Anyone who suggested that clearly did not know what the Wisconsin media have known for a long time—that Walker allows absolutely no space to the right of himself on any political issue.
There’s something else the media that have covered Walker in this state know very well even though they hardly ever report it explicitly. It doesn’t take professional journalists very long to realize Walker says a lot of things that simply aren’t true.
Somehow, throughout his last election, he managed to cover up one of the worst economic records in the nation by tossing out confusing and contradictory jobs numbers obscuring his sorry performance.
It didn’t help that a local newspaper’s fact-checkers, seeking to avoid alienating Republican readers, desperately combed through Walker’s misleading claims to find shreds of facts they could pronounce as partially true.

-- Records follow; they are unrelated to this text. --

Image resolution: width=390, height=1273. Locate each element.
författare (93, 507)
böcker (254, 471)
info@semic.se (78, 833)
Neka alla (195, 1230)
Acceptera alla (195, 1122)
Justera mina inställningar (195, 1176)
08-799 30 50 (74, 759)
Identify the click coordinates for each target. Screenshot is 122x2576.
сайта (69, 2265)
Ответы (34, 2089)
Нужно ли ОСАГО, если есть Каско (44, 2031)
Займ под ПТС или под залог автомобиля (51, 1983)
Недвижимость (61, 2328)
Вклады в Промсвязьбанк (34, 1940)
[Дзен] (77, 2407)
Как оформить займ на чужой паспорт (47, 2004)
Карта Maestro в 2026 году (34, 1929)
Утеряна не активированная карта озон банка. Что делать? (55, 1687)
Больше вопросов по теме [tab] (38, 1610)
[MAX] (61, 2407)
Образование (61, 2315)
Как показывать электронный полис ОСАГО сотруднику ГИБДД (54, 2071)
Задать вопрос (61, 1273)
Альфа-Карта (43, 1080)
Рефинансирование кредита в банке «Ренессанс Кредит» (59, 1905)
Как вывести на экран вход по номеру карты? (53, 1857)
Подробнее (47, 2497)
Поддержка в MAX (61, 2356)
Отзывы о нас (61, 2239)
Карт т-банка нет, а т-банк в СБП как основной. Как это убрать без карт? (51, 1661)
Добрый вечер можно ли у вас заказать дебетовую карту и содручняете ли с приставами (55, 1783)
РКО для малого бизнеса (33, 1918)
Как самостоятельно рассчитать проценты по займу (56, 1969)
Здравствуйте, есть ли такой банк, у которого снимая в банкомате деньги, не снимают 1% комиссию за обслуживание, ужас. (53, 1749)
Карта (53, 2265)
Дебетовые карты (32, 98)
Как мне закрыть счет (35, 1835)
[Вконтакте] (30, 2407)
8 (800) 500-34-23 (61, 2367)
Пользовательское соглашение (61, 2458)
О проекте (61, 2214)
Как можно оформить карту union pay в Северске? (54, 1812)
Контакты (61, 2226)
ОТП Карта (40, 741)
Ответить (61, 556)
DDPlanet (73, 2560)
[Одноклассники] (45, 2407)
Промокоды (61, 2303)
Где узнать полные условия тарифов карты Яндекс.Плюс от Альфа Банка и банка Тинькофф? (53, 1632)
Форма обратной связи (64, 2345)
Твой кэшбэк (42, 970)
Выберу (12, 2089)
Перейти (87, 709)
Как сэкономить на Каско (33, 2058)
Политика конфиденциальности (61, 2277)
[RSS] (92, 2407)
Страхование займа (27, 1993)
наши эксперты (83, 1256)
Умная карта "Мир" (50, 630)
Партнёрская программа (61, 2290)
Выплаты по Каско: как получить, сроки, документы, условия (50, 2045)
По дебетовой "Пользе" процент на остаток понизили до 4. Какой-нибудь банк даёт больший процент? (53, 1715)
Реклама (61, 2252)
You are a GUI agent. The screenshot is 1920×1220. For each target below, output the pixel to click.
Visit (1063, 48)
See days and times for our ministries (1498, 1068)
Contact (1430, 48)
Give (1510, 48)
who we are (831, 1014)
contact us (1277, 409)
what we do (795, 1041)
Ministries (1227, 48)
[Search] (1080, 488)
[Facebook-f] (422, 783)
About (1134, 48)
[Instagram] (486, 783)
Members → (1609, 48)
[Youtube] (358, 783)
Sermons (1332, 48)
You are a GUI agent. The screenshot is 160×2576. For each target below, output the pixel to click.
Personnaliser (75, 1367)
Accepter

The national media are a lot quicker to write off the credibility of a presidential candidate like Walker who tries to deny taking three different positions on birthright citizenship within a week or that he ever publicly advocated building the Great Wall of Canada when everyone heard him do it.
As Walker fell out of the presidential race, his supporters still grasped at straws to pretend he wasn’t already the walking dead staggering through the political countryside.
They pointed out the millions of dollars he’d raised from billionaires and that somewhere in the fine print of all those catastrophic polls people still thought Walker might be a nice guy.
The ugly truth about whose interests are represented by the Republican Party today is that nearly all of its candidates have raised millions of dollars from billionaires except for a couple who are billionaires themselves. With months to go, Walker’s donations already were drying up. Even billionaires don’t like throwing money away.
And there’s always been something wrong with the Walker campaign claim that his everyman, guy-down-the-street image was somehow going to catapult him into the presidency.
Many of us know somebody down the street who seems like a nice guy. But nobody is seriously considering electing that guy president of the United States.
I told my editor it was a little frightening to see something I wrote immediately come true. I promise to continue to use my power for good.